"Le lycée des métiers fait cohabiter des jeunes de 16 à 45 ans !" La formule est de Pascal Hervé, le proviseur du LP Bel Air de Tinténiac (35), labellisé "lycée des métiers de la logistique, du transport et de la maintenance des véhicules" depuis l'an dernier. Il résume ainsi une des caractéristiques d'un "lycée des métiers", celle d'accueillir des publics d'âge et de statut divers : des lycéens, des apprentis, des étudiants et aussi des stagiaires ou des salariés en formation continue.
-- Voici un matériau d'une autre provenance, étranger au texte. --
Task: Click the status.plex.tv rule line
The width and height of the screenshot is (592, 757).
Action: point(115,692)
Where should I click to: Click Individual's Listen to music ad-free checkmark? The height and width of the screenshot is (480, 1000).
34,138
"Lycée des métiers" est un label donné par l'Education nationale, qui identifie un pôle de compétences en matière de formation professionnelle. Un établissement labellisé organise son offre de formation autour d'un ensemble de métiers d'un même secteur, vente, bâtiment, hôtellerie, bois... Dans ce cadre, il propose, seul ou en coopération avec d'autres établissements, une gamme étendue de diplômes : CAP, bac pro, bac techno, BTS, formation complémentaire, voire licence professionnelle. "Le lycée Bel Air a signé une convention de partenariat avec l'IUT de St Nazaire, précise le proviseur. Elle formalise différentes actions visant à permettre à des bacheliers professionnels du lycée de poursuivre des études en DUT Gestion logistique et transport : stage d'observation à l'IUT pour les élèves de terminale intéressés, rencontre entre les équipes pédagogiques du LP et de l'IUT, rencontre au lycée entre les élèves et les étudiants, compléments de formation pour les élèves volontaires..." Un moyen pour diversifier et accompagner les parcours des jeunes hors du LP.
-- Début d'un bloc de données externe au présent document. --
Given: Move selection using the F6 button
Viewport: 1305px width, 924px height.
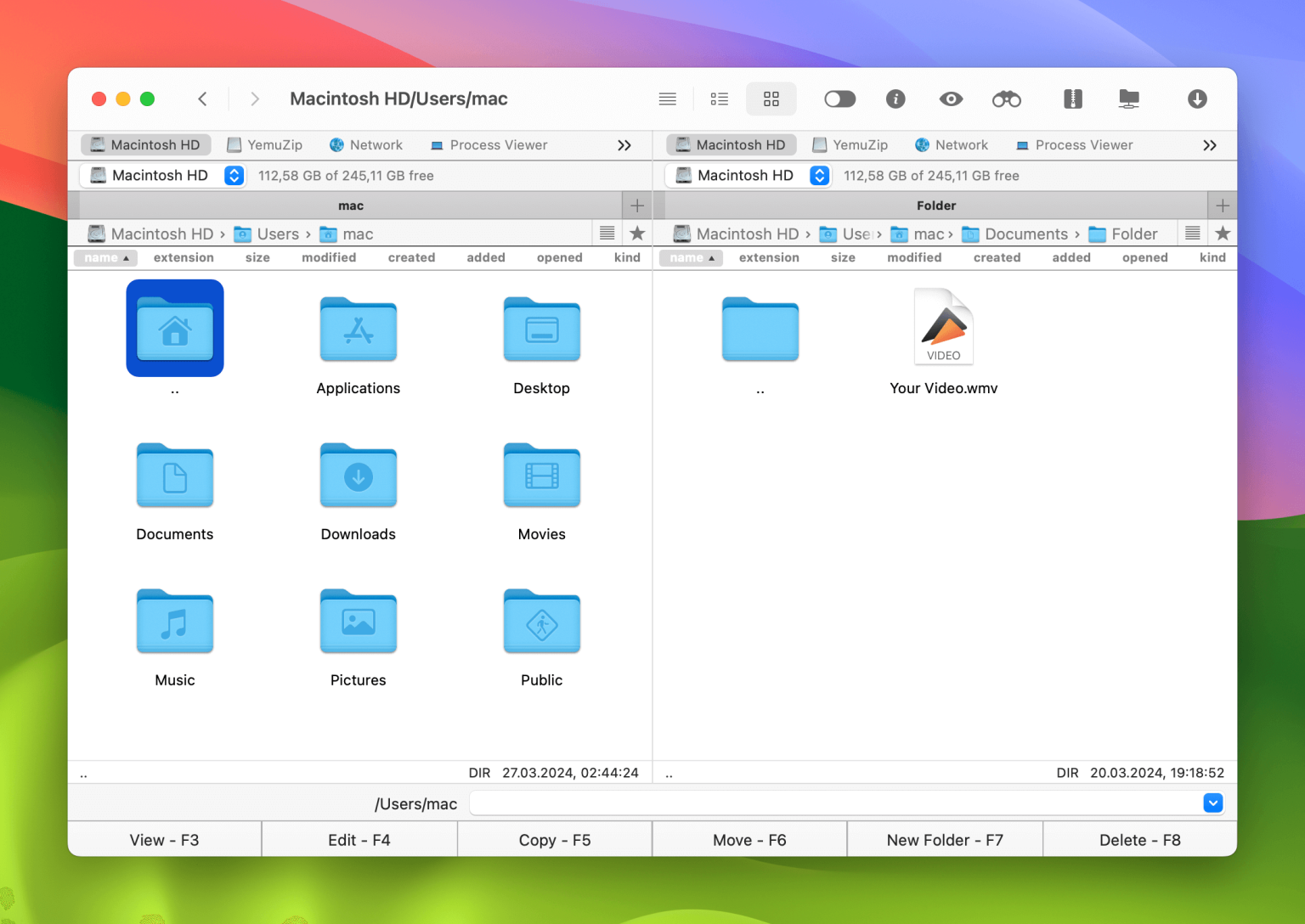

Le label parle aussi aux entreprises et aux organisations professionnelles. Habituées aux certifications, celles-ci changent de regard sur l'éducation. "On affiche clairement notre domaine de compétence : le transport, l'hôtellerie, le bois... C'est beaucoup plus simple et lisible." En écho, le chef de travaux du lycée Le Paraclet de Quimper, labellisé "lycée des métiers des métiers de l'hôtellerie-restauration", témoigne que "la labellisation nous a obligé à formaliser davantage ce que nous faisions déjà : le suivi des stages par exemple, ou les relations avec les entreprises. Du coup, celles-ci nous considèrent d'un autre oeil. Avec un matériel et des machines performants, des enseignants très au fait des évolutions de la profession, nous devenons intéressants." A travers les partenariats construits avec les milieux professionnels, le lycée des métiers peut être un centre de ressources, le lieu de coopérations techniques, pour des entreprises. "Certaines PME viennent au lycée tester un nouveau matériel en vue d'un achat, en soudure par exemple", précise le proviseur du LP Bel Air.
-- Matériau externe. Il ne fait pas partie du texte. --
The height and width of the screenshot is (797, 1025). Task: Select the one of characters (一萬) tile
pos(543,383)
Le label "lycée des métiers" facilite la communication vis à vis des collégiens et de leurs familles. "Nous avons modifié la façon de présenter le lycée dans les collèges et les salons, explique Pascal Hervé. On parle "métiers" d'abord, ceux de notre secteur, et, ensuite seulement, on aborde les formations accessibles aux différents niveaux." Formations que le lycée s'efforce d'assouplir. "Le lycée des métiers doit s'employer à personnaliser les parcours. Nous pouvons accueillir des jeunes à différents niveaux de formation et leur proposer un cursus "à la carte". Nous n'accueillons pas encore d'apprentis, mais nous formons déjà des adultes en formation continue. Ainsi, des conducteurs routiers viennent régulièrement actualiser leurs compétences et côtoient sur le plateau de conduite ou au self du lycée des jeunes en CAP."